Rapid growth and the evolution of complete metamorphosis in insects

Christin Manthey, C. Jessica E. Metcalf , Michael T. Monaghan , Ulrich K. Steiner,  and Jens Rolff

PNAS September 9 2024; 121 (38) e2402980121. EVOLUTION

Significance

More than half of all animal species are insects that undergo a dramatic rebuilding of their bodies, dubbed complete metamorphosis, as exemplified by the transition from a caterpillar through a pupa to a butterfly. Why this extreme lifestyle evolved is unclear. Here, by combining empirical data and mathematical modeling, we find that the holometabolous insects grow much faster than insects that do not show this extreme form of metamorphosis. This allows to first grow and then build the adult body, allowing for much faster growth. Fast growth is favorable under many ecological conditions such as competition and predation. This growth advantage reported here can almost certainly help to understand the huge diversification of the holometabolous insects.

Abstract

More than 50% of all animal species are insects that undergo complete metamorphosis. The key innovation of these holometabolous insects is a pupal stage between the larva and adult when most structures are completely rebuilt. Why this extreme lifestyle evolved is unclear. Here, we test the hypothesis that a trade-off between growth and differentiation explains the evolution of this novelty. Using a comparative approach, we find that holometabolous insects grow much faster than hemimetabolous insects. Using a theoretical model, we then show how holometaboly evolves under a growth-differentiation trade-off and identify conditions under which such temporal decoupling of growth and differentiation is favored. Our work supports the notion that the holometabolous life history evolved to remove developmental constraints on fast growth, primarily under high mortality.

See https://www.pnas.org/doi/10.1073/pnas.2402980121

Figure 2: Schematic of the model. Organisms can adopt a holometabolous (Top) or hemimetabolous (Bottom) life cycle. In the former, a period of growth in size (accumulation of blue bricks), is followed by a period of differentiation (accumulation of red bricks, simplified to r3 in the model, as there are limited data to inform rates of mortality over the duration of differentiation Δ, see SI Appendix). The parameter k describes background allocation to growth that is always present; r₁ quantifies the flexible resource allocation toward growth that could also be allocated to differentiation.
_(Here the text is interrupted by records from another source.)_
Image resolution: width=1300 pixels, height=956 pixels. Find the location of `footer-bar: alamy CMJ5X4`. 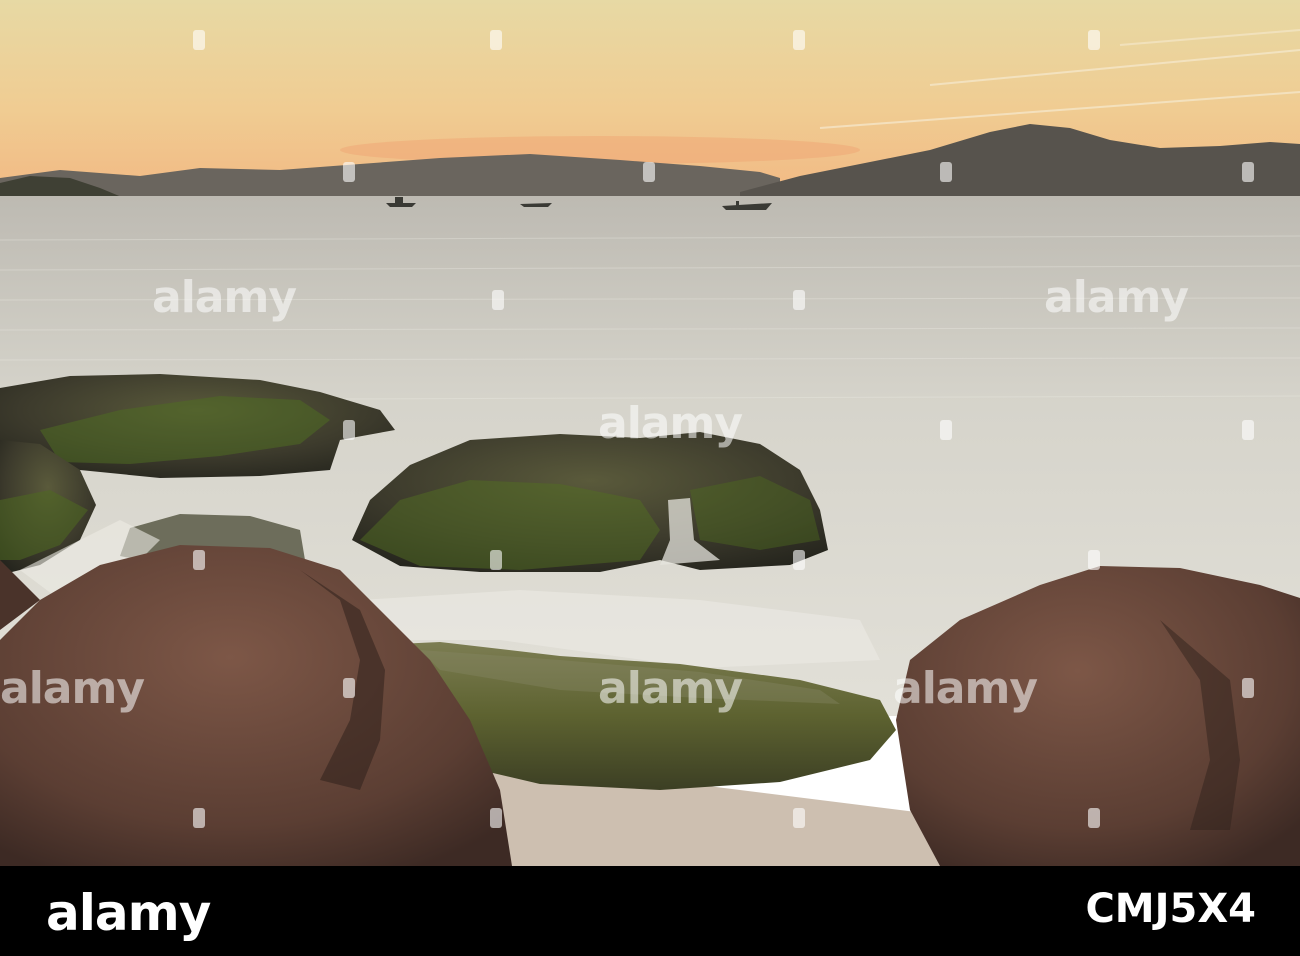

footer-bar: alamy CMJ5X4 is located at coordinates (650, 911).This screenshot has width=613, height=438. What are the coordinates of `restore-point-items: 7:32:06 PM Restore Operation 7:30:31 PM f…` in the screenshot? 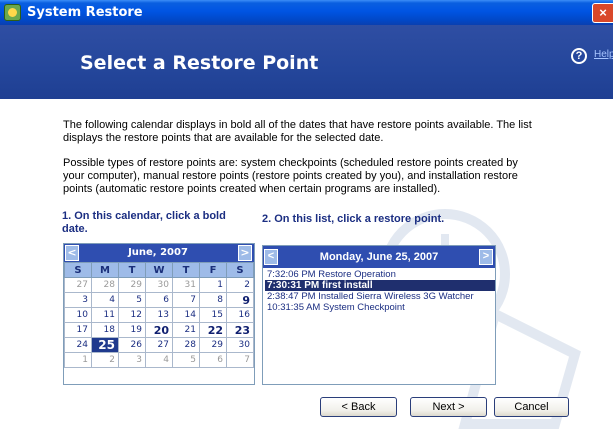 It's located at (380, 291).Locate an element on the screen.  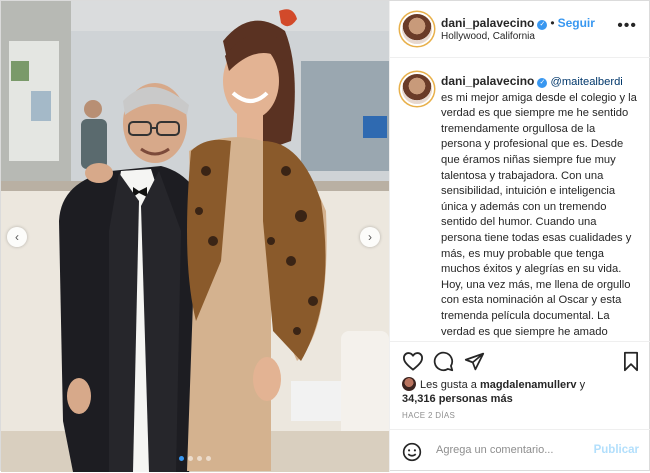
carousel-prev-button: ‹ is located at coordinates (17, 237).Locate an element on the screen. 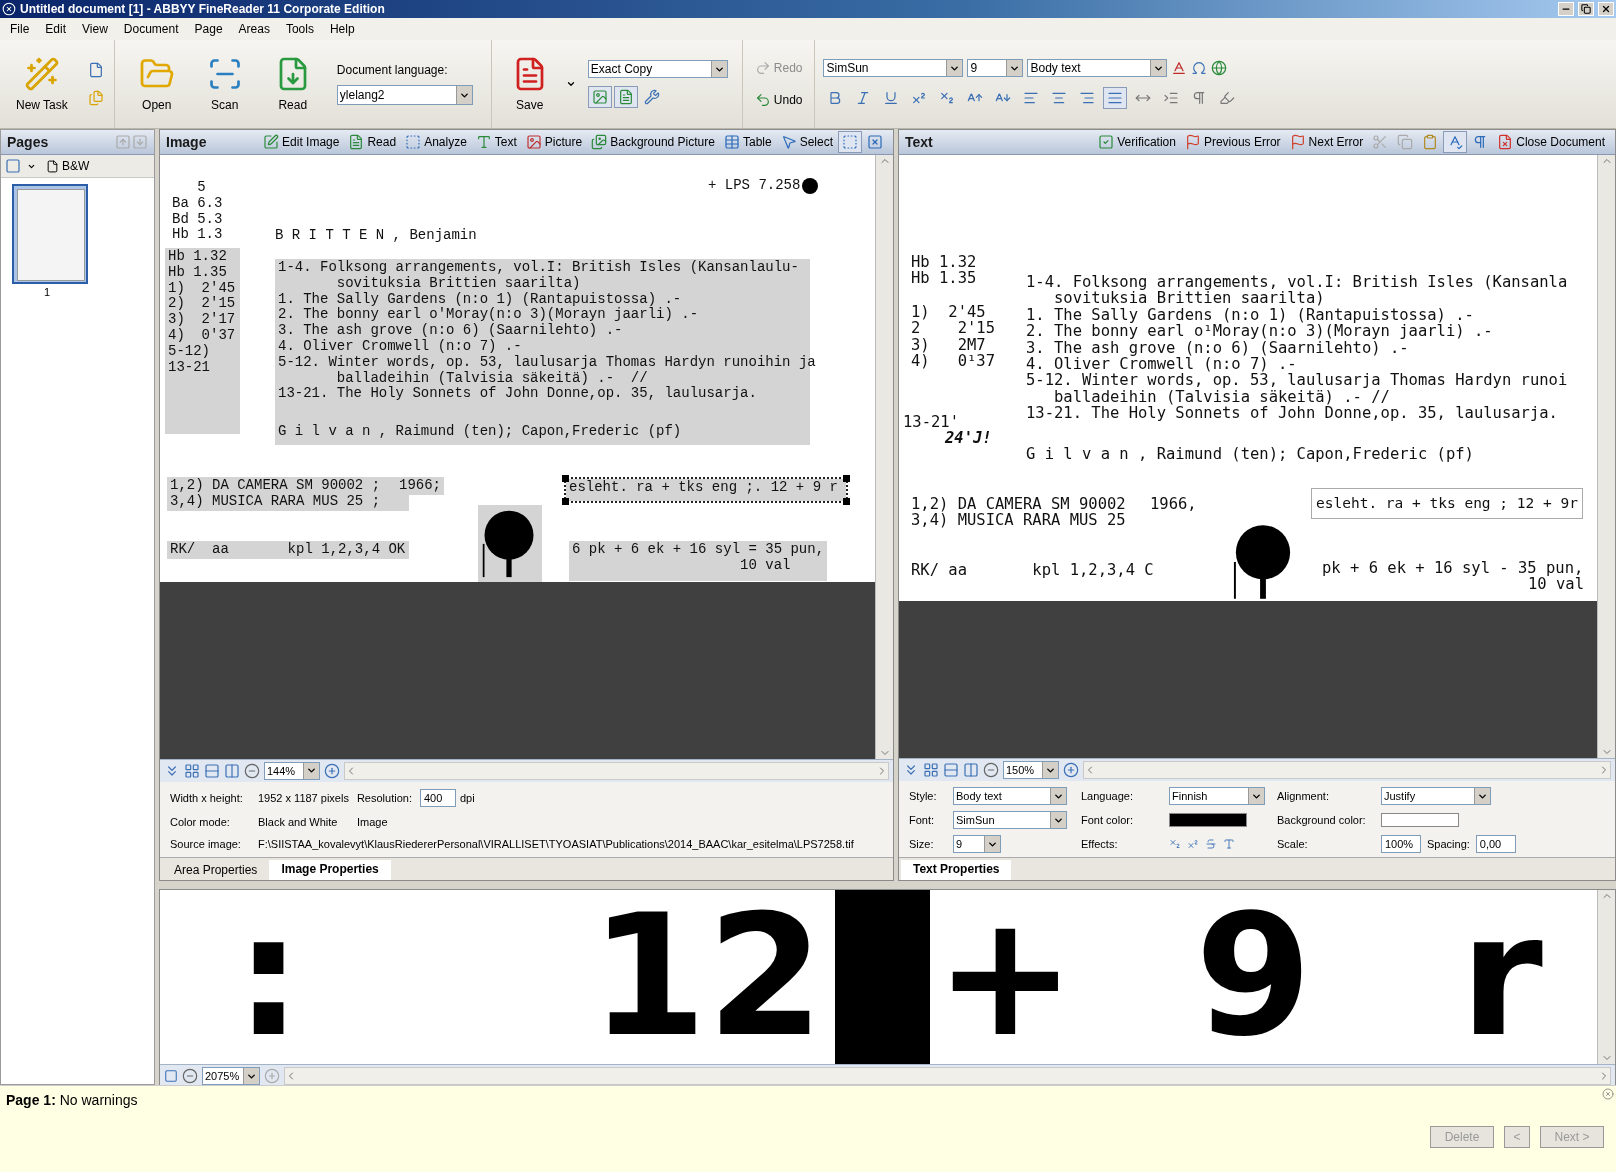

For hemimetabolous life cycles, differentiation can also occur during the growth phase (pink bricks, lower row), by allocation of r2 resources. This reduces resources available for the rate of growth in size (grayed-out bricks, Upper row). During the final life phase in a hemimetabolous life cycle, remaining resources, r3, can be used to make up remaining differentiation possible, r3e-r2t-v. For the holometabolous life cycle, since r₂ = 0, this reduces to r3. The total resources pool is constrained such that r1+r2+r3=1 (schematic, Right). Growth and differentiation are combined to define fertility, and this is multiplied by survival during the growth phase to define fitness. We estimate fitness across the full spectrum of possible values of r₁ and r₂ (which in turn define r₃), as well as a wide range of durations of the growth phase t allow us to identify the optimal life histories, and discriminate parameter combinations where the optimal r₃ = 0 (which corresponds to hemimetabola) from those where the optimal r₃ > 0 (corresponding to holometabola).